In the treatment of children with clinical levels of disruptive behavior, standard PMT is more effective than WL in reducing disruptive behavior and enhancing functional parental strategies. These findings support current treatment recommendations to offer PMT to parents of children with clinical levels of disruptive behavior. We can also conclude that PCIT, the PMT approach where the parent receives guidance and feedback from the therapist through a bug in the ear while interacting with the child, shows large effects, which should have implications for future treatment recommendations. Nonetheless, further studies comparing PCIT directly to PMT are needed.

Summary

PMT is the recommended treatment for disruptive behavior disorder in school-aged children.

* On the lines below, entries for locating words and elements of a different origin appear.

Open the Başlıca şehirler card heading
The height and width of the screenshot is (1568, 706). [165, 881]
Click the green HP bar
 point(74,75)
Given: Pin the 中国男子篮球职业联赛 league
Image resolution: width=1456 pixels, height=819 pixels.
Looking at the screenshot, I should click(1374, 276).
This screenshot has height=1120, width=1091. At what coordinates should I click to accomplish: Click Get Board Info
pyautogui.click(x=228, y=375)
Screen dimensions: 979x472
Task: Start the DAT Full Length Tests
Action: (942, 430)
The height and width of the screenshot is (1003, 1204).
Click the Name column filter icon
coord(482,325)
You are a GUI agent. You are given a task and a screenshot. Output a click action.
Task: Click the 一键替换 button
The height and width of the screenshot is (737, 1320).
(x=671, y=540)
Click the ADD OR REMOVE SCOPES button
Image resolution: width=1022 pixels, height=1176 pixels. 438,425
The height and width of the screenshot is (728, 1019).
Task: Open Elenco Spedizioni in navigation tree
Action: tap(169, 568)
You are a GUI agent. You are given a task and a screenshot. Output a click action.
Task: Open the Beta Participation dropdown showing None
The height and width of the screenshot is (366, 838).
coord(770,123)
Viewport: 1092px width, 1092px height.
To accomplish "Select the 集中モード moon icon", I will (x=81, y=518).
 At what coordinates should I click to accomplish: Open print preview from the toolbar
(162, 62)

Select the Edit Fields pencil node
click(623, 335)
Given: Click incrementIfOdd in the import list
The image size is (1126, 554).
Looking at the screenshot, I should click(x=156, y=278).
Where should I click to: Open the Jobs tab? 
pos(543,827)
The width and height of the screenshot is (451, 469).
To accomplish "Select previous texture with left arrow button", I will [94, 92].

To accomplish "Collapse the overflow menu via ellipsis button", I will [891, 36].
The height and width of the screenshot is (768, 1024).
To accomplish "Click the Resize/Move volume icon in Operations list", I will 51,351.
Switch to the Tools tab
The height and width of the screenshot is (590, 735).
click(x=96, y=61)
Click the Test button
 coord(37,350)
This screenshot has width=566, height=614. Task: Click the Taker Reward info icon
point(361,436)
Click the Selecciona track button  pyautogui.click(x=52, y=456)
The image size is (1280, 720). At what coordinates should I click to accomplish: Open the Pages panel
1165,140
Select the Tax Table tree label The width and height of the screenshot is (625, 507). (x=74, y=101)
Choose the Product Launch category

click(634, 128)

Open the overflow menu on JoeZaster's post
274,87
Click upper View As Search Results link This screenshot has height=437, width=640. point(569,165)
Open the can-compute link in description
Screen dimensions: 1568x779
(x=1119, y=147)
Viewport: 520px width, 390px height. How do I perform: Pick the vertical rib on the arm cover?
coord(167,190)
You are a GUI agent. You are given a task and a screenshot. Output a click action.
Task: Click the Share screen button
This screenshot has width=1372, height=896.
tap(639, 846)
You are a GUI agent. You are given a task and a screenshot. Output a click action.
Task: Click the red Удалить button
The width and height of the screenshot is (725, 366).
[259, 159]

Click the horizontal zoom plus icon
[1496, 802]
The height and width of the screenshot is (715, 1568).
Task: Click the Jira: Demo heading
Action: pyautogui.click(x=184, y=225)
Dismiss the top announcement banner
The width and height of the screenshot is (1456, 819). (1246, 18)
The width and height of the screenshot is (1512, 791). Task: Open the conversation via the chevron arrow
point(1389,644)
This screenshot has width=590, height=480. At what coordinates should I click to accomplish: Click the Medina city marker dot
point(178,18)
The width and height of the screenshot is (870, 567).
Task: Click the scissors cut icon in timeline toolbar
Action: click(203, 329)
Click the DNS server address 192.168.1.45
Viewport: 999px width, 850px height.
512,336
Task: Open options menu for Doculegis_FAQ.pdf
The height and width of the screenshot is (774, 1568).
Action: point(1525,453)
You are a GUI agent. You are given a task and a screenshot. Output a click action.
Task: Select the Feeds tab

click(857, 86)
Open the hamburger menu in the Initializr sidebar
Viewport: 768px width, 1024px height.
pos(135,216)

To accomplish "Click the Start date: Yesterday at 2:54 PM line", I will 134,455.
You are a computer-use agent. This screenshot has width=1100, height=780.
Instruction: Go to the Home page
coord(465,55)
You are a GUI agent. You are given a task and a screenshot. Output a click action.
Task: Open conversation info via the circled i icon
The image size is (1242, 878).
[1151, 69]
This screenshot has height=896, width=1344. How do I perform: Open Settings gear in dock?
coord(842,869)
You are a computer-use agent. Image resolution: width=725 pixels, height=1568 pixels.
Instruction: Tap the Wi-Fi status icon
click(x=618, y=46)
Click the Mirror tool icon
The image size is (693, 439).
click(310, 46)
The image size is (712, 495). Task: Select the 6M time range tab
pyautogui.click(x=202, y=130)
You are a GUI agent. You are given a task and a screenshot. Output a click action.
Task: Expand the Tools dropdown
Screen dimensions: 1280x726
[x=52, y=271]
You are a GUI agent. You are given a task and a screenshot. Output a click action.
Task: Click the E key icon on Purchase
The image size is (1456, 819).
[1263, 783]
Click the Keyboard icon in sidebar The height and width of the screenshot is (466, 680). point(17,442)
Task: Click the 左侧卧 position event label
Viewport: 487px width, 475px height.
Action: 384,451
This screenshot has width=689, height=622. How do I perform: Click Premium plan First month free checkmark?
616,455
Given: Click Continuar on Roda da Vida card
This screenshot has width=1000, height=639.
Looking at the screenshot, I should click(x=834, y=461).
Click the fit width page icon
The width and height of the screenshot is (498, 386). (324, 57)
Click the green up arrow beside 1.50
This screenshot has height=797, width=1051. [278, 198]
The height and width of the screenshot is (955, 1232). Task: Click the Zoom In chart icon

Updated meta-analyses investigating the effects of PMT at clinical levels of disruptive behavior in RCTs are lacking, as are evaluations of the possible additional effects of PMT treatment with child involvement. In this meta-analysis, 25 studies and 2023 individuals were included. We synthesized RCTs of PMT compared to WL at clinical levels of disruptive behavior in children (age range 2 to 13). We also synthesized RCTs of PMT with the child involved in the treatment (i.e., PCIT and PMT combined with child CBT) compared to WL. In addition, we compared the effects of PMT combined with child CBT with PMT alone. We used random-effects meta-regression models with robust variance estimates to summarize overall effects and explore potential moderator effects. Results showed that PMT (g = 0.64 [95% CI 0.42, 0.86]) and PCIT (g = 1.22 [95% CI 0.75, 1.69]) were more effective than waiting-list (WL) in reducing parent-rated disruptive behavior, and PMT also in improving parental skills (g = 0.83 [95% CI 0.67, 0.98]) and child social skills (g = 0.49 [95% CI 0.30, 0.68]). PCIT versus WL (g = 1.21 [95% CI 0.79, 1.63]) had larger effects in reducing disruptive behavior than PMT versus WL (g = 0.61 [95% CI 0.40, 0.83]). In the few studies found, the addition of child CBT to PMT did not yield larger effects than PMT (g = 0.19 [95% CI − 1.10, 1.49]) or WL (g = 0.50 [95% CI − 0.64, 1.64]). To conclude, the present meta-analysis gives support to treatment recommendations to offer PMT to children with clinical levels of disruptive behavior and highlights the additional benefits of PCIT for younger ages.